→ **WORK TO BE COMPLETED**:
Please copy out the entries below word for word, beginning at the very first line and stopping after the line that contains "coord(328,89)".

## Start EXERCISE DATA

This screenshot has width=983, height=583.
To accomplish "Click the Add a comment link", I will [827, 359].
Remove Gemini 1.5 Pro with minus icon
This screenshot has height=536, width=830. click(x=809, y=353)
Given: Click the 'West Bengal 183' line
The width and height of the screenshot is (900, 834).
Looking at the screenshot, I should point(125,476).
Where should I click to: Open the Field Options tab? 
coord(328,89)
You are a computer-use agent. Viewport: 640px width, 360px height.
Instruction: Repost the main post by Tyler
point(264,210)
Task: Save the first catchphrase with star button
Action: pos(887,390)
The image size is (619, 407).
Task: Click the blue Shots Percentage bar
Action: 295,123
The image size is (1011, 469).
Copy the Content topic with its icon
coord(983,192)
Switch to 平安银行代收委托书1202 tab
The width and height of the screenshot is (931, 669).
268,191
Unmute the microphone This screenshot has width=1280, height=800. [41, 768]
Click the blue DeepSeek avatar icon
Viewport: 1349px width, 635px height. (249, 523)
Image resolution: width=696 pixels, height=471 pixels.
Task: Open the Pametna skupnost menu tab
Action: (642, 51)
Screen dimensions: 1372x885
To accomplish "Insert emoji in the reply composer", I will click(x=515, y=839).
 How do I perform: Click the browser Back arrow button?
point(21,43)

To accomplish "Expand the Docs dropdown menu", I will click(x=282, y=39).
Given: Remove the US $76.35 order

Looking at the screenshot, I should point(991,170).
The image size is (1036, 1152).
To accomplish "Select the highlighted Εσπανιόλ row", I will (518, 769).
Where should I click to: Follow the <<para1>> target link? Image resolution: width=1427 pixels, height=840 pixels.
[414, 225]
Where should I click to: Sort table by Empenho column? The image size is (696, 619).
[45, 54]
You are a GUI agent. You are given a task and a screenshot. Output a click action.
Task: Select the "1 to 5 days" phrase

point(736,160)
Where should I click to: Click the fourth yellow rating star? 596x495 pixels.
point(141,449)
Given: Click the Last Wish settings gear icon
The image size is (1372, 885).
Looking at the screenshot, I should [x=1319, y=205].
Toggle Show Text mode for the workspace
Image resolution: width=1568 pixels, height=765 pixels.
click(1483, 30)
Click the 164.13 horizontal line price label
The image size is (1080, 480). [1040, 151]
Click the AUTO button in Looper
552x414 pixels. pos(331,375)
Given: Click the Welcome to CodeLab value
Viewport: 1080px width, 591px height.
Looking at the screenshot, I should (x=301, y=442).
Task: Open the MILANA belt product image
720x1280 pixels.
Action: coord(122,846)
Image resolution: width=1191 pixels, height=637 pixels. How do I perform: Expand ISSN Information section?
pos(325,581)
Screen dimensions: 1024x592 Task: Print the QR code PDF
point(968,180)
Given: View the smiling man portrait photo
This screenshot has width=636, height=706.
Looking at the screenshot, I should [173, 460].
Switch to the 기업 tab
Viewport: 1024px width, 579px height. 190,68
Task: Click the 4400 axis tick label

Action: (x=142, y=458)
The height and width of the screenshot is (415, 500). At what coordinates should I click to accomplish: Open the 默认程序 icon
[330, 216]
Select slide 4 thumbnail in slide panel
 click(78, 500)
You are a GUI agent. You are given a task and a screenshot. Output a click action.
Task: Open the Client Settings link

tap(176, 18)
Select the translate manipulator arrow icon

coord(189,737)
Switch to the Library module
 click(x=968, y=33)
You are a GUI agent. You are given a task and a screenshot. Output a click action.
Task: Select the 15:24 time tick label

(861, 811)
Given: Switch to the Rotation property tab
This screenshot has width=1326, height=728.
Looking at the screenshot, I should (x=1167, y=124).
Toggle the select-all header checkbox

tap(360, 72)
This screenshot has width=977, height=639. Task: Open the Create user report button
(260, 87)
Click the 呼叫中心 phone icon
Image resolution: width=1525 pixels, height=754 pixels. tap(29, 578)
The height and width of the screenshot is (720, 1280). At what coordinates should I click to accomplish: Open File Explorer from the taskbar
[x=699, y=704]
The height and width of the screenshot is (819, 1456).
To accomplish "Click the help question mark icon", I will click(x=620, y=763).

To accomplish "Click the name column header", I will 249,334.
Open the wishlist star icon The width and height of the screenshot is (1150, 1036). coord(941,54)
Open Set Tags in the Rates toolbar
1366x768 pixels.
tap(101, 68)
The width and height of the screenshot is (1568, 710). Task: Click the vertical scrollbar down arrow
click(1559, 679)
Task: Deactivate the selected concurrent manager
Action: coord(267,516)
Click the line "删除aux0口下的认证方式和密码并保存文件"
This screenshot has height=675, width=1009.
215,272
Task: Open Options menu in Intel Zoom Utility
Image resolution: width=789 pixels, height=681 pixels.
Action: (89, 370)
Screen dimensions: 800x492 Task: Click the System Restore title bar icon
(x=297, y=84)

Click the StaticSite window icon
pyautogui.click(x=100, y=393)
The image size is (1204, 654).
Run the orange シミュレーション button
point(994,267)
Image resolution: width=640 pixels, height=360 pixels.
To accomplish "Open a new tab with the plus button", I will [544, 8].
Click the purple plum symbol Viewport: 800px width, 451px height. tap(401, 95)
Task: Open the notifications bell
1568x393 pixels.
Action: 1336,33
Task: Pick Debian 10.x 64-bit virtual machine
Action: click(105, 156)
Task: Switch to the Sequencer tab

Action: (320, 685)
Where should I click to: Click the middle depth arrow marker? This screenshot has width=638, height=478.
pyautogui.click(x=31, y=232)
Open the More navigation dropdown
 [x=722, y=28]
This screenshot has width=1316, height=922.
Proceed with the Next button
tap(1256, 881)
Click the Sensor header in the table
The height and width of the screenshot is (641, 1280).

## End EXERCISE DATA

→ **TASK RESPONSE**:
This screenshot has width=983, height=583.
To accomplish "Click the Add a comment link", I will [827, 359].
Remove Gemini 1.5 Pro with minus icon
This screenshot has height=536, width=830. click(x=809, y=353)
Given: Click the 'West Bengal 183' line
The width and height of the screenshot is (900, 834).
Looking at the screenshot, I should point(125,476).
Where should I click to: Open the Field Options tab? 
coord(328,89)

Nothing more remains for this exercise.